There is a Polish poster on here (*Agnieska*) whose English is genuinely fantastic, but she is reluctant to post as she feels that her use of the language isn’t good enough (it really is!)

Chippies - the cost of living crisis is really affecting them, as the price of fish and chips is rocketing.
We really need to support them, as once things are gone, they rarely come back

bikergran Sat 14-Jan-23 09:51:45

I/we sometimes have a ride to Skipton, mooch round the market and charity shops, then over to the chippy for fish n chips to eat at the side of the canal. Yummy.

Fleurpepper Sat 14-Jan-23 09:54:19

Maybe go to a fish shop where they still use polystirene and take your own 'tupperware' box. Or choose the chip shop where they have changed to cardboard and tell them you don't want the plastic cutlery as you have your own.

Fleurpepper Sat 14-Jan-23 09:56:55

Maizie, the newspaper was in direct contact with food a long time ago. My mother lived in London and Hastings, and travelled to Leeds often- in the late 20s, early 30s- and she used to tell me about the ink being transferred to the fish and chips, with the lead it contained.

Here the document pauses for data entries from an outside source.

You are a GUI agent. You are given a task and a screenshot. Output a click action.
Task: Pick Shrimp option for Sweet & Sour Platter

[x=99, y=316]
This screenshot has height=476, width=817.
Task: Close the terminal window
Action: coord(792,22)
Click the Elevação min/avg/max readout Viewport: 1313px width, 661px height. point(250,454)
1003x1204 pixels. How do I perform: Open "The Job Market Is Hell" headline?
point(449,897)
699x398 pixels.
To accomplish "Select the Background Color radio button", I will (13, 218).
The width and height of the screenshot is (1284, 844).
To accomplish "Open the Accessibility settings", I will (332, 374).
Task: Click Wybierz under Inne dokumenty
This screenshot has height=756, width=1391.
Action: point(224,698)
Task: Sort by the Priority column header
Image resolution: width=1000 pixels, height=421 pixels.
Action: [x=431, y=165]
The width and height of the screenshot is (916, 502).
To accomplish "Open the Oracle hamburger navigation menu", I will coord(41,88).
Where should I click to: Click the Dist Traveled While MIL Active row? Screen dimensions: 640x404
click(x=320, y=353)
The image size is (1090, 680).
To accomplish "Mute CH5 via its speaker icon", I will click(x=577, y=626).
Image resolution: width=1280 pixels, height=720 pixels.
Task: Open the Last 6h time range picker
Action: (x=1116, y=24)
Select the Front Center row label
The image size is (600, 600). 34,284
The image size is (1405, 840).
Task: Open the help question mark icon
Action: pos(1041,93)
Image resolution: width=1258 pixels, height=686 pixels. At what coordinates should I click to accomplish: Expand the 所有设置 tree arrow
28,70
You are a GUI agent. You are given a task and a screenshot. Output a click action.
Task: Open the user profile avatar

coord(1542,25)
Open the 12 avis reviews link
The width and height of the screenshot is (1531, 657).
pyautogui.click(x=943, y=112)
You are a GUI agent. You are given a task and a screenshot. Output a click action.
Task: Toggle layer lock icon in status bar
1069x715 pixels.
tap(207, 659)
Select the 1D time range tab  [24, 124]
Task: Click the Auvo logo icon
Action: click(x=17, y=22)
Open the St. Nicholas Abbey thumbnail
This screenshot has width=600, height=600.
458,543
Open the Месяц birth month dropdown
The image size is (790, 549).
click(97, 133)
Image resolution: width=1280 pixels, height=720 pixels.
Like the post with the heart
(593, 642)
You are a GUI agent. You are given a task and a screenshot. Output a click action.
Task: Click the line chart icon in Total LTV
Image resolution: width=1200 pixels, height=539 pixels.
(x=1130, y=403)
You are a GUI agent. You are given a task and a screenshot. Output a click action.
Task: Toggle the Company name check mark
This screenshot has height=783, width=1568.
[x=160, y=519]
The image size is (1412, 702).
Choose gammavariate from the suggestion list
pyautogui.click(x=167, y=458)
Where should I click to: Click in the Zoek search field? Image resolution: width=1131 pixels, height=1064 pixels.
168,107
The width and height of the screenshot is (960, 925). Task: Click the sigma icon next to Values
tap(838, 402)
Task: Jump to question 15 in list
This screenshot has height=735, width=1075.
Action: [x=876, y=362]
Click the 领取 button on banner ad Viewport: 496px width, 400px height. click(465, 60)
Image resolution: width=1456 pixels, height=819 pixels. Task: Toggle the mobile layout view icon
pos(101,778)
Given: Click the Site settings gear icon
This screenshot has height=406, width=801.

MrsKen33 Sat 14-Jan-23 09:57:09

Our chip shop already use cardboard boxes. Not that we go often at £15 for 2 cod and1 portion of chips.

Galaxy Sat 14-Jan-23 10:13:06

Are there many that use plastic now? Ours has been using cardboard boxes for I think about 10 years.

GrannyGravy13 Sat 14-Jan-23 10:17:14

No plastic is used in our local chippy wooden forks along with food wrapped in paper or cardboard box.